(Dataset items)
━━━

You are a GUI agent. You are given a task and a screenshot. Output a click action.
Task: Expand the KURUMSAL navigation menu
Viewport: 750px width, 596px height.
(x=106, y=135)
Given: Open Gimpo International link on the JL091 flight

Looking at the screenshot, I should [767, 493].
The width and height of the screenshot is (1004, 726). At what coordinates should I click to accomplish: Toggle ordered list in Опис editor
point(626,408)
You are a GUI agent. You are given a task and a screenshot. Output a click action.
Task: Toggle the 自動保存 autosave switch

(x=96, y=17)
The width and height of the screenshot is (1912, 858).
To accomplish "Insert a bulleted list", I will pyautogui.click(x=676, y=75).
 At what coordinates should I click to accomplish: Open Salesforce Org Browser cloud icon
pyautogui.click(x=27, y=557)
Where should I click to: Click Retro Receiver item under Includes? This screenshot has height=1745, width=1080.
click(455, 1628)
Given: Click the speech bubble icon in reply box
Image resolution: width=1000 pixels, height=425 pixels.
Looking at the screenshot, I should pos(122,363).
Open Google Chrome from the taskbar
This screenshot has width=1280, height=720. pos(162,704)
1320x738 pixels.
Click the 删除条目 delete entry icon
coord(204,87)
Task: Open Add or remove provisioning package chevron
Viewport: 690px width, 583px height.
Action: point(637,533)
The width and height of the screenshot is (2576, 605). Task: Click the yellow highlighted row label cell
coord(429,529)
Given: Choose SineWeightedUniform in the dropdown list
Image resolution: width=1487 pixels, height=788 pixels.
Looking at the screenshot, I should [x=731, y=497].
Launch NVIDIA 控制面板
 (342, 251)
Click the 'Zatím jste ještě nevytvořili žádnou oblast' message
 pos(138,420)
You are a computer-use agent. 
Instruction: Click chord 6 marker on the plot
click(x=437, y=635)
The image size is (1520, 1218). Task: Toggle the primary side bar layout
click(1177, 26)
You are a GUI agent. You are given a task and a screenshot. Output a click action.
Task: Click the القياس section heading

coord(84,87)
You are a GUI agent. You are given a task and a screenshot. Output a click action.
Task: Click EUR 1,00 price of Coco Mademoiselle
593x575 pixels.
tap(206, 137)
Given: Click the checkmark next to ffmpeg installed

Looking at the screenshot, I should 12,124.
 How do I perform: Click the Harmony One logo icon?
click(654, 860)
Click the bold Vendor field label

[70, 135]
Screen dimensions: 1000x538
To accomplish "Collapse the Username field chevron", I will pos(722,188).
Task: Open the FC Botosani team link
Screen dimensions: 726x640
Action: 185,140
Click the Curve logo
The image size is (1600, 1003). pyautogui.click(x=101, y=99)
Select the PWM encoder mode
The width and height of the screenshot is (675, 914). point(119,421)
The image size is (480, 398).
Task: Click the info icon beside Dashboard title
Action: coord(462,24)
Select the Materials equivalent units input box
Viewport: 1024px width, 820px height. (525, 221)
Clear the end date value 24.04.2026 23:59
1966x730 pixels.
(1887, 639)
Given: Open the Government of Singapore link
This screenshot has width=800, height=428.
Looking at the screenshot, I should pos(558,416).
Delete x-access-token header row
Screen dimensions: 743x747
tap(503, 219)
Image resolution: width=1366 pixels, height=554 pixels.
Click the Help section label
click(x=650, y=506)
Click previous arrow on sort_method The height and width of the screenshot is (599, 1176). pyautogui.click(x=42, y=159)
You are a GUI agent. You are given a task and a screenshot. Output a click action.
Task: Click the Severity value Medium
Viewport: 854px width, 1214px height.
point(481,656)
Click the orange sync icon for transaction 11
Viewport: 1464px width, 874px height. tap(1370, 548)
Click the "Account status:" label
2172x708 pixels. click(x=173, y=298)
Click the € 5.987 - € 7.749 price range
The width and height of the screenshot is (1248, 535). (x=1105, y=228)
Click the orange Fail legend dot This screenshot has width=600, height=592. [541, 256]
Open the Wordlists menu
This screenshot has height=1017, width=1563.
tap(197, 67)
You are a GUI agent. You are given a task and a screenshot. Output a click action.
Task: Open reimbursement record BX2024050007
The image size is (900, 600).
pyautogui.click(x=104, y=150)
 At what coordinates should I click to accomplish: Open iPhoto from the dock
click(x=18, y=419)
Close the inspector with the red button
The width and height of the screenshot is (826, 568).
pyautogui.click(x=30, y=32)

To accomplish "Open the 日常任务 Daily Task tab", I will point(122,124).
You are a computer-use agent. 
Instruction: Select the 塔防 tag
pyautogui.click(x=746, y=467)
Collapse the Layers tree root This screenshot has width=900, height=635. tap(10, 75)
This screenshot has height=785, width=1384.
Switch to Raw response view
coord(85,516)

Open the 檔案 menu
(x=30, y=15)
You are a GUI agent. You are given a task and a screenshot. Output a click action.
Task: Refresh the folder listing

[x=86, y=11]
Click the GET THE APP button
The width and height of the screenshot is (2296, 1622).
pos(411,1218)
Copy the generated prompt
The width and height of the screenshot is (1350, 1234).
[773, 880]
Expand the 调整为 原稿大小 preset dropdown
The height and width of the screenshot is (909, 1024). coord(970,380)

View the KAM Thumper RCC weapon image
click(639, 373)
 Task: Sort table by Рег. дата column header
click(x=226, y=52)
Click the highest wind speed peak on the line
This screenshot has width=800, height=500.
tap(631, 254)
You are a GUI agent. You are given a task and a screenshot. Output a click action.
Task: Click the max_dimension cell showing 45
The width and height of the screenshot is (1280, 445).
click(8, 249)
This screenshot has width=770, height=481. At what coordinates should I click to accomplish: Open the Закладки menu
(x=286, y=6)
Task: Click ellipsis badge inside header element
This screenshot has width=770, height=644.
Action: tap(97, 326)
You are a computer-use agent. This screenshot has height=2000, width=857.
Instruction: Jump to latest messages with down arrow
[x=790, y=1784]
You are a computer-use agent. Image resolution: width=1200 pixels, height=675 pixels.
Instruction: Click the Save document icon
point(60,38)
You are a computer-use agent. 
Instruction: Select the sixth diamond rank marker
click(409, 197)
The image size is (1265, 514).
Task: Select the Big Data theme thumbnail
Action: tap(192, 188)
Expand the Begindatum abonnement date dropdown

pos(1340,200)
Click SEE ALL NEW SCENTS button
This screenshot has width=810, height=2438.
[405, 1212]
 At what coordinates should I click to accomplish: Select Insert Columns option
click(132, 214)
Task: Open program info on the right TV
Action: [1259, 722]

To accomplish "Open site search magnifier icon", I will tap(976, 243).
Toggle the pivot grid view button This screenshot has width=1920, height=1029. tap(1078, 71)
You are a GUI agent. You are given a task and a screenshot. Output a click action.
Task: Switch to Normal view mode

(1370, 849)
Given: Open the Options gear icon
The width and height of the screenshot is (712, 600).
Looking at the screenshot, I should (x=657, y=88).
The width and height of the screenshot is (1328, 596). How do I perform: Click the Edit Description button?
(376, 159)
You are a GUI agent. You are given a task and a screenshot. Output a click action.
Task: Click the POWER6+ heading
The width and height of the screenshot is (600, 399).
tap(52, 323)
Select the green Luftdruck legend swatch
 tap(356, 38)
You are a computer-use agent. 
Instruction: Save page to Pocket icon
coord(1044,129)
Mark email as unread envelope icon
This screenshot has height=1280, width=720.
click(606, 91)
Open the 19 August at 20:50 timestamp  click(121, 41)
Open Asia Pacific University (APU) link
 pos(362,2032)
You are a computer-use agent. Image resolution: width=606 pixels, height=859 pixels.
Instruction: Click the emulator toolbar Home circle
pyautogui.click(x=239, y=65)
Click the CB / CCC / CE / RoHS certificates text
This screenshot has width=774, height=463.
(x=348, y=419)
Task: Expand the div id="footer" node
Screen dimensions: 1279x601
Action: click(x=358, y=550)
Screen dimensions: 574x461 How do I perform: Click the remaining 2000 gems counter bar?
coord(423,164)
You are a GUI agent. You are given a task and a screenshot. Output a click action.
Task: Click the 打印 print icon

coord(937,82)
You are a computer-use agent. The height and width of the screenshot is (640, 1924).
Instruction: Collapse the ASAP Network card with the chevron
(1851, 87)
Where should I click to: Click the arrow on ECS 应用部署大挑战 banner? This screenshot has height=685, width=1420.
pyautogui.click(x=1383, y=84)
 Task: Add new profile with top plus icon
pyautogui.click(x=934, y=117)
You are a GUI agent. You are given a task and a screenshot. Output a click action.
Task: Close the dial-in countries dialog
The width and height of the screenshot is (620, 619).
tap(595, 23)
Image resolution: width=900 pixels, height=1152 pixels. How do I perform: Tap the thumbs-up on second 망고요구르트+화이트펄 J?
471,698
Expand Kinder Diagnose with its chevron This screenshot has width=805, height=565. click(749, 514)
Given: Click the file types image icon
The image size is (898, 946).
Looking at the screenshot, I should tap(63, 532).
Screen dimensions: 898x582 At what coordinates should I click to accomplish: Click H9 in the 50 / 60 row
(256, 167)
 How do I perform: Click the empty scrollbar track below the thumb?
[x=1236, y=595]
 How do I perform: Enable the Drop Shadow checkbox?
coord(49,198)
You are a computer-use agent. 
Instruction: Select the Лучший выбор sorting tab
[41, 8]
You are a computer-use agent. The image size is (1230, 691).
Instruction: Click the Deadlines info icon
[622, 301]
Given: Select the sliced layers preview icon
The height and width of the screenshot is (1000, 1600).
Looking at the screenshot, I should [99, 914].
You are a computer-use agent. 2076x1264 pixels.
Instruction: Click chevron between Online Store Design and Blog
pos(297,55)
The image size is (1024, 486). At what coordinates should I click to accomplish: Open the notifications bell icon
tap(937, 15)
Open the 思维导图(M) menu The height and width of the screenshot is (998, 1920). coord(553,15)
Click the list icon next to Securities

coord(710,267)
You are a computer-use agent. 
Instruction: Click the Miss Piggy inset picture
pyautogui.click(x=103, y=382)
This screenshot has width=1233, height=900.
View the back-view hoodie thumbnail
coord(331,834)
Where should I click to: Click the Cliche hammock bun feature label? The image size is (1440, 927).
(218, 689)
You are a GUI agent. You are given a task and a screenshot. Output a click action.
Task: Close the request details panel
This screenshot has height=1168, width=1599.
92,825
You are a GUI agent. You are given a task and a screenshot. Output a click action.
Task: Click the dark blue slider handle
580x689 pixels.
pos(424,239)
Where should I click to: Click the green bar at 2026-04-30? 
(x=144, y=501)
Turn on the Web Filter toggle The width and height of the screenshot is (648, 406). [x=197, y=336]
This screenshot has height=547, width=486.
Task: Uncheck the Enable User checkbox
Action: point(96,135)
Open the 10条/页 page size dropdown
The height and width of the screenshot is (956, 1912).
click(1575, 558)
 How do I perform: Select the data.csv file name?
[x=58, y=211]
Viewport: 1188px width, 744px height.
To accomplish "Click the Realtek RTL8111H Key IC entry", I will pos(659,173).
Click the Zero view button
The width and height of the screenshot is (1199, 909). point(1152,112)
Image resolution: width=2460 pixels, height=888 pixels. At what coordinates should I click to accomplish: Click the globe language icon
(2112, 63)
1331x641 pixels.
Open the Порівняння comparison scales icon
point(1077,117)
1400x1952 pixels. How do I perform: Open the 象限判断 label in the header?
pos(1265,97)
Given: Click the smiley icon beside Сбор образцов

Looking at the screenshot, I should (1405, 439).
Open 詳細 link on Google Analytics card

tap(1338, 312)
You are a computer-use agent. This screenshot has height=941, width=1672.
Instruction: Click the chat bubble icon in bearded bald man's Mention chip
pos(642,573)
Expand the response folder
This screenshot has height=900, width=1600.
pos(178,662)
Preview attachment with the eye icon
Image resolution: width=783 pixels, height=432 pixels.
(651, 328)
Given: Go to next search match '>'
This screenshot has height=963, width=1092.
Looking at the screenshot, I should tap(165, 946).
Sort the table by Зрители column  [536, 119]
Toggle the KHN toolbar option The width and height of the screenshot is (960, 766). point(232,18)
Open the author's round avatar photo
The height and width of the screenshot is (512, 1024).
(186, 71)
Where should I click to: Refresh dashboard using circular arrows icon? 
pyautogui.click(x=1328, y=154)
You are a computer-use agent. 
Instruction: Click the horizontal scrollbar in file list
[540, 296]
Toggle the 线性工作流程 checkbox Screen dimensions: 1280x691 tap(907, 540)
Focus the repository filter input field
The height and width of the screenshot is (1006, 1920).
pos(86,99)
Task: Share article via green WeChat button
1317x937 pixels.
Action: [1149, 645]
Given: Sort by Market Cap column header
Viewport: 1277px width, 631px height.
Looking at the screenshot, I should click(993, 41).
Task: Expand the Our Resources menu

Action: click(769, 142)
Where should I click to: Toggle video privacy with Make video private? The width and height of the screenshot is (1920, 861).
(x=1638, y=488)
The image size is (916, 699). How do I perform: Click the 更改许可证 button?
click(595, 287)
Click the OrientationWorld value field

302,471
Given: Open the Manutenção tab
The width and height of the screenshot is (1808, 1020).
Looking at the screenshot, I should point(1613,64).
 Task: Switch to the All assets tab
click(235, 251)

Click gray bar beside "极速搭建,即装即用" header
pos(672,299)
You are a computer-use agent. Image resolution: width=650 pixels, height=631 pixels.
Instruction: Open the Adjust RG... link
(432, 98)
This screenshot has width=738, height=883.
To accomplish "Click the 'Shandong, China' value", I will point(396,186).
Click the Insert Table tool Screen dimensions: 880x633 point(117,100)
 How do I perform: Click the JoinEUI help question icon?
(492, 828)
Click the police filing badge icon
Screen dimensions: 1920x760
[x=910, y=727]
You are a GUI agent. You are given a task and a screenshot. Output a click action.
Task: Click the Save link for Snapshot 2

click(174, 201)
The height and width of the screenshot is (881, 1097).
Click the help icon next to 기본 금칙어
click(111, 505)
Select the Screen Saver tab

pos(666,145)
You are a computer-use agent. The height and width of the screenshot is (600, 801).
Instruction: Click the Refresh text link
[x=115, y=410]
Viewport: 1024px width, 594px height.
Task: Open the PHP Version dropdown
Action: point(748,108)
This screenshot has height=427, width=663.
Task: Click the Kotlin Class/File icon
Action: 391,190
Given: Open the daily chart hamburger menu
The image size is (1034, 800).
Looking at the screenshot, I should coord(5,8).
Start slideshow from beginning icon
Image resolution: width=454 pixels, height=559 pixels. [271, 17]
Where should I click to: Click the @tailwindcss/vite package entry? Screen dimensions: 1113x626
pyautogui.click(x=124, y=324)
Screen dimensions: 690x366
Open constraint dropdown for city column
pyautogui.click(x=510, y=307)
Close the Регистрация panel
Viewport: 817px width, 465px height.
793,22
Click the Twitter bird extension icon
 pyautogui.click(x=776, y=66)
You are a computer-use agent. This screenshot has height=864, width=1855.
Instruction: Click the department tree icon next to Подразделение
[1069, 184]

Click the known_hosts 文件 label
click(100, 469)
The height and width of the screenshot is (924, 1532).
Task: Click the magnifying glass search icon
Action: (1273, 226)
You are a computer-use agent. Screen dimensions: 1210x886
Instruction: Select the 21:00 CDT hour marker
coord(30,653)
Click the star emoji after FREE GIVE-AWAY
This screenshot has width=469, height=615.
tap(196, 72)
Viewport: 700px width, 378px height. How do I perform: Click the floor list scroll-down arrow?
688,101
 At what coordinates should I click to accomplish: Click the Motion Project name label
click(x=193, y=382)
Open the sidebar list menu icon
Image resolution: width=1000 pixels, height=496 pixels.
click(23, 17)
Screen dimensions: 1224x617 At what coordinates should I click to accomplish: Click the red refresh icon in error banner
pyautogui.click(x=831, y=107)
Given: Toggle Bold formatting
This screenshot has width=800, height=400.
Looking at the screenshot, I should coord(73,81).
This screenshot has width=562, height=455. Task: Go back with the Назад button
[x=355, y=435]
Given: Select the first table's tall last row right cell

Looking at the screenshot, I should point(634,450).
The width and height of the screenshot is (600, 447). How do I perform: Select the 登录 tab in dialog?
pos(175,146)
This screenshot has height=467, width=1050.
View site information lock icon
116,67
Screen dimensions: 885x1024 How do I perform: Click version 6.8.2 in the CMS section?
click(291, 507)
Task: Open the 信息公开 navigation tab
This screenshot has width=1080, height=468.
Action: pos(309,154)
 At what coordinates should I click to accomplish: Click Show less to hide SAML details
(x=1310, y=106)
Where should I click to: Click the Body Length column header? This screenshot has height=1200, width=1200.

━━━

# What you have to do
Set down only the lines above that fall between the line holding "You are a computer-use agent. The image" and the line holding "You are a computer-use agent. 2076x1264", inclusive, keeping each exact.

# Written response
You are a computer-use agent. The image size is (1230, 691).
Instruction: Click the Deadlines info icon
[622, 301]
Given: Select the sliced layers preview icon
The height and width of the screenshot is (1000, 1600).
Looking at the screenshot, I should [99, 914].
You are a computer-use agent. 2076x1264 pixels.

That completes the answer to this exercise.